• **Records to process**:
########

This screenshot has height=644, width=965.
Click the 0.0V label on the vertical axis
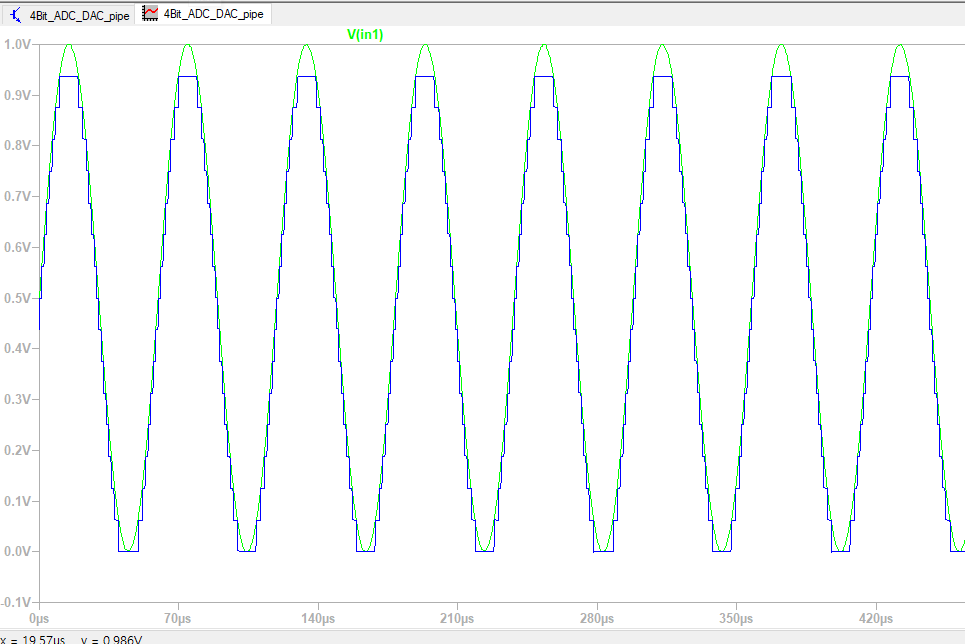click(19, 551)
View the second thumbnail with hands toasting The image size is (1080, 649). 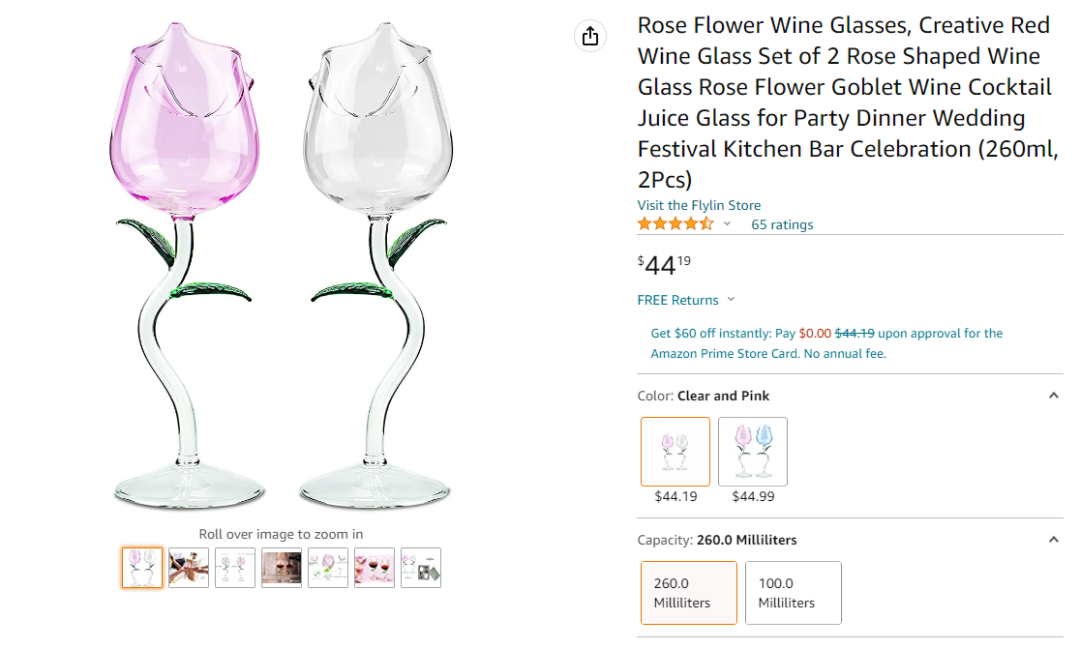click(x=189, y=568)
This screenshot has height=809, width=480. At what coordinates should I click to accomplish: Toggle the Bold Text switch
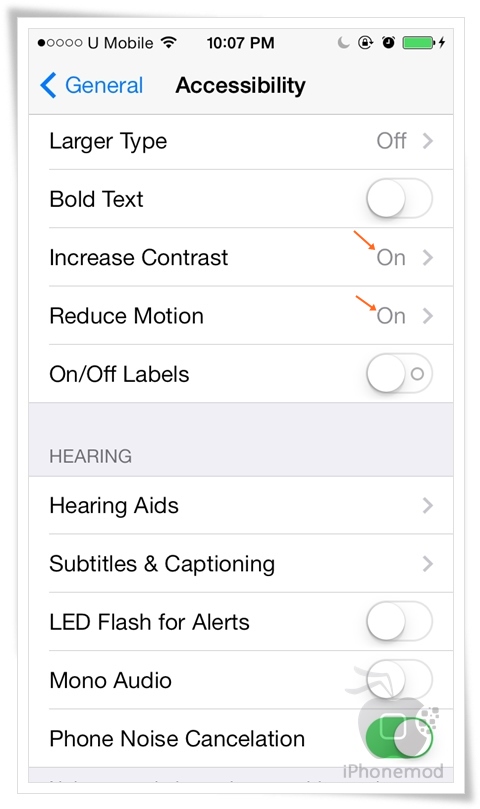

########

• **Task directions**: Copy each line from the data above that includes "height".

• **Finished task**:
This screenshot has height=644, width=965.
This screenshot has height=809, width=480. At what coordinates should I click to accomplish: Toggle the Bold Text switch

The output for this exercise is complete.